After a couple of months of slow computer frustrations I finally kowtowed to the ever changing computer gods and purchased a new and improved Apple MacBook Pro. For work we Bootcamp our machines in order to work in both the OSX and Windows environments. After having some trouble with WIndows 7 and USB 3.0 drivers, which I was not able to successfully install through Apple's Bootcamp I hesitantly purchased and installed Windows 8.1. I say hesitantly because no one else had done so in our company, but I had seen several developers we work with do so successfully. My fear, as is probably true for most people, is that I would not be able to use some of my necessary programs in the new Windows OS. Most of the installs went smoothly the two exceptions, and for the work I am doing currently the most important, thus far were MSSQL Server 2008 R2 and Visual Studio 2010.
The first trouble program was MSSQL Server 2008 R2 and while this article is not about that program I did encounter some trouble getting connected to it. I thought I would mention it though it did seem to install successfully each time, I had to uninstall and re-install it about 3-4 times before I got the correct prompt to allow for Mixed Mode authentication and a way to successfully connect to my local SQL Server instance.

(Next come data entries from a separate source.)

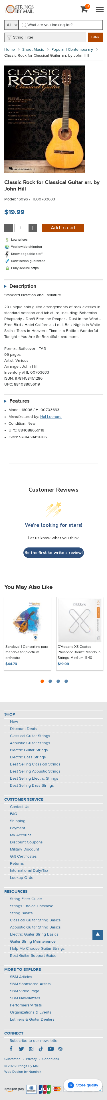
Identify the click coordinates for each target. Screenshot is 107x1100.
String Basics (21, 913)
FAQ (13, 814)
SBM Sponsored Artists (30, 984)
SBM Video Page (24, 991)
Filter (95, 37)
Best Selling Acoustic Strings (35, 771)
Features (19, 401)
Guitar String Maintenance (33, 942)
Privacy (31, 1059)
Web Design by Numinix (22, 1072)
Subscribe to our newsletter (34, 1041)
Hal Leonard (51, 417)
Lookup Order (22, 878)
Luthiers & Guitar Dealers (32, 1019)
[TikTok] (41, 1049)
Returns (17, 864)
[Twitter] (21, 1049)
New (14, 722)
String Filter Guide (26, 899)
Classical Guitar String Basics (35, 920)
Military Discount (24, 849)
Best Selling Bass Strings (32, 786)
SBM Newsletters (25, 998)
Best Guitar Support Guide (33, 956)
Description (22, 286)
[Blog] (60, 1049)
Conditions (50, 1059)
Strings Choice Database (31, 906)
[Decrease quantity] (8, 228)
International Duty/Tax (29, 871)
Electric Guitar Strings (29, 750)
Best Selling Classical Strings (35, 764)
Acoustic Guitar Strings (30, 743)
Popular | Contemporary (72, 50)
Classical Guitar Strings (30, 736)
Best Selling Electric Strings (34, 778)
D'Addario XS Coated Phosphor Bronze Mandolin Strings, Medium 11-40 (79, 652)
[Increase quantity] (33, 228)
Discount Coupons (26, 842)
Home (9, 50)
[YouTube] (50, 1049)
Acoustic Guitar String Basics (35, 927)
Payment (17, 828)
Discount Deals (23, 729)
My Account (20, 835)
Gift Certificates (23, 856)
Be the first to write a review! (54, 552)
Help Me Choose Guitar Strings (37, 949)
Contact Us (19, 807)
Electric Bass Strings (28, 757)
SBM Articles (21, 977)
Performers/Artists (26, 1005)
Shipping (17, 821)
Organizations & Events (30, 1012)
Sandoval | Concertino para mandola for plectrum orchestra (26, 652)
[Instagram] (31, 1049)
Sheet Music (33, 50)
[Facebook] (11, 1049)
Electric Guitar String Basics (34, 934)
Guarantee (12, 1059)
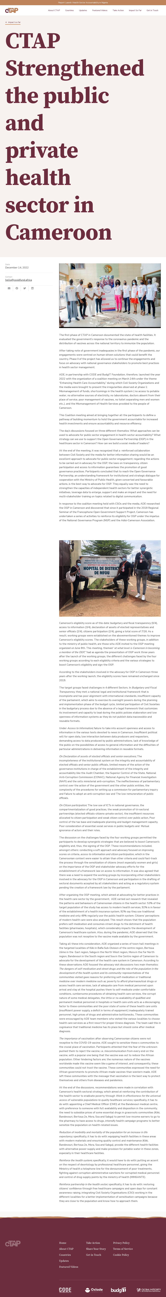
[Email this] (9, 288)
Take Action (93, 1243)
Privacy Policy (121, 1243)
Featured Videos (68, 1267)
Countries (65, 1255)
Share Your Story (96, 1249)
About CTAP (66, 1249)
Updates (64, 1261)
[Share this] (17, 288)
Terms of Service (123, 1249)
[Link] (11, 10)
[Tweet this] (25, 288)
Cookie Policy (121, 1255)
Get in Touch (93, 1255)
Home (62, 1243)
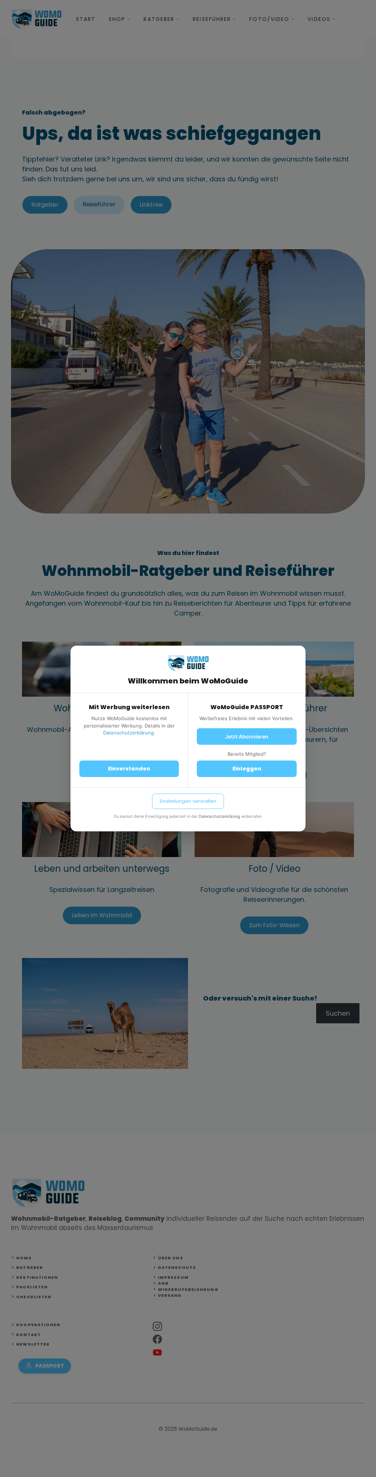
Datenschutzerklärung (128, 733)
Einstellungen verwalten (188, 801)
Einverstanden (129, 768)
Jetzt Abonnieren (246, 736)
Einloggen (246, 768)
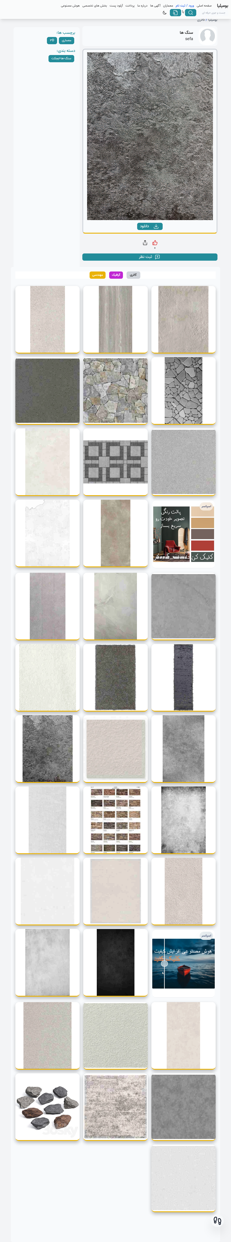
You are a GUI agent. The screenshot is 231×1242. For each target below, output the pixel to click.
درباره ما (142, 6)
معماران (168, 6)
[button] (217, 1220)
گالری (201, 20)
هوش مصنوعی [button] (70, 6)
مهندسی (97, 275)
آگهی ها (155, 6)
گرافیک (116, 275)
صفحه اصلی (204, 6)
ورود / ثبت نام (185, 6)
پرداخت (130, 6)
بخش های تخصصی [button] (94, 6)
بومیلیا (212, 20)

The second trouble program was Visual Studio 2010. This install was forever the feeling of so close but still yet so far. I still had my install disc (yes a disc!), but the new MacBook Pro's do not come with a CD/DVD drive, so I decided to use an external drive. The disk happily installed the program and all of it's features succesfully. I went to load up my client's solution in VS2010 and received an error indicating that the solution was created in a newer version. I realized I had not run the Windows Updates after doing the installation so the program was missing the service packs and other more recent patches (of which there are probably several). Easy enough, went into the control panel => system security => Windows Updates. As expected, there were several, and some of the others installed but the SP1 failed. The message that was displayed was not very helpful and provided no assistance in regards to solving the error. The main response was to try again as sometimes the server was busy, but after several attempts I gave up. As an aside - in doing a retrace of my steps for this post I found that had I gone into the Windows update history and viewed the details on the failure there was more helpful text that would have helped resolve the issue sooner. So a note for the future, look for more details in the Windows Update history.

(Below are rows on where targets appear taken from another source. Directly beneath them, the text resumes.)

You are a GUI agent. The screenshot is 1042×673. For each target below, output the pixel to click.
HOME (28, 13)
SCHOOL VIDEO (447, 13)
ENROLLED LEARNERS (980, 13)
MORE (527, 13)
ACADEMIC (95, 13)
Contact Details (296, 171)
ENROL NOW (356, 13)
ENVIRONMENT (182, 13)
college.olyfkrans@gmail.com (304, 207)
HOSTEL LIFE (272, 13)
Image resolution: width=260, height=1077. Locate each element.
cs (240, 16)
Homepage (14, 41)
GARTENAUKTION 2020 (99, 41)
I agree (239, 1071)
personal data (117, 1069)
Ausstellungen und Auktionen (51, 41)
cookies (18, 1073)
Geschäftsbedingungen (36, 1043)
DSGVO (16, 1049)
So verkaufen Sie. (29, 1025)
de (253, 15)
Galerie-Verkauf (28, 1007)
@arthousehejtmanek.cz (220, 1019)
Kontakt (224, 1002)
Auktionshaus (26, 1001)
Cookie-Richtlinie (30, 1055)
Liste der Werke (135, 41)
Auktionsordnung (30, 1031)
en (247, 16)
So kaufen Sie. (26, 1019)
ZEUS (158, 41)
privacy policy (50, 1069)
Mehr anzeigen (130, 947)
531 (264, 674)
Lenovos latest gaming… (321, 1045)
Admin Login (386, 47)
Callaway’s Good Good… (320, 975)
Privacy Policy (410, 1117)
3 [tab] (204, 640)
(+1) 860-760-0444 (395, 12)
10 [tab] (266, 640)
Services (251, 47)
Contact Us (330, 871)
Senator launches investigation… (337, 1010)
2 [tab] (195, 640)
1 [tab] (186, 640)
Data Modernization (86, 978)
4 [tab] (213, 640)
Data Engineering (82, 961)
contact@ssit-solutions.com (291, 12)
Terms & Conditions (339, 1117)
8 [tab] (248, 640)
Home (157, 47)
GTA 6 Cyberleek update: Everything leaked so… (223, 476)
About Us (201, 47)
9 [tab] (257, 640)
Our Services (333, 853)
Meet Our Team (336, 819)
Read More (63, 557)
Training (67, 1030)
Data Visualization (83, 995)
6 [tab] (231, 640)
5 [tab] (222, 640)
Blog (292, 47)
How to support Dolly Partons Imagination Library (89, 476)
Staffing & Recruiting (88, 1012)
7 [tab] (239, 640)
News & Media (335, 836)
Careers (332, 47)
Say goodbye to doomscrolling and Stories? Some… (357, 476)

So the next step was to find and download an installer that already had the SP1. The good news was that this was easy! Here is the link to download Visual Studio 2010 SP1. The installer worked and now I had the right version, I updated the program again using Windows Updates. A few of the updates failed but I followed the unhelpful advice from before as the error code was similar and they succeeded upon additional tries, though I still haven't been able to download and install the "Update for Visual Studio 2010 Tools for Office Runtime", but for now it isn't necessary for me to have it installed.

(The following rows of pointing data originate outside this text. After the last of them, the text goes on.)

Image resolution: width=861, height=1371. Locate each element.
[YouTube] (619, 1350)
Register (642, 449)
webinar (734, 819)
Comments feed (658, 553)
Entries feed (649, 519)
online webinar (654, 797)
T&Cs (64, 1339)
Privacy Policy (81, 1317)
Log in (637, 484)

In any case, the next step was to open the client solution and here again starts the "so close yet so far" syndrome. This time instead of an error indicating that I had the wrong version of Visual Studio to open the solution, I now received "Unable to access the IIS metabase. You do not have sufficient privilege to access IIS web sites on your machine." Turns out, I had turned on and installed my programs in the wrong order. Apparently I should have enabled IIS before installing the .NET framework. Previously I had remembered that I could use "aspnet_regiis -i" to register the offending framework. After looking at IIS, it appeared that my .NET 4.5 framework was the culprit, but after running it several times. NO change. Finally I decided to verify the IIS install. So into the control panel => programs => "Turn Windows Features on or off" and at first glance I saw this:
It appeared that the ".NET Framework 4.5 Advanced Series" was enabled. But as it turned out, after a couple of more searches, attempts at fixing, that there was another Windows feature that was not enabled:
AH-HA! Success, after enabling the .NET Extensibility 4.5 and ASP.NET 4.5 the solution loaded ... almost.
Yup, I then encountered yet another stumbling block. Two projects failed to load with the error "The project type is not supported by this installation." What else could be missing? Luckily again the Google search came through, turns out two of the projects in the solution had an unsupported project type, but it could be fixed by removing the <ProjectTypeGuids /> node from the .csproj file. After removing this node from both of the .csproj files that were failing, I could finally load the client solution completely and successfully build.
SO there you have it, a few pointers or what not to do's on installing Visual Studio 2010 on Windows 8.1.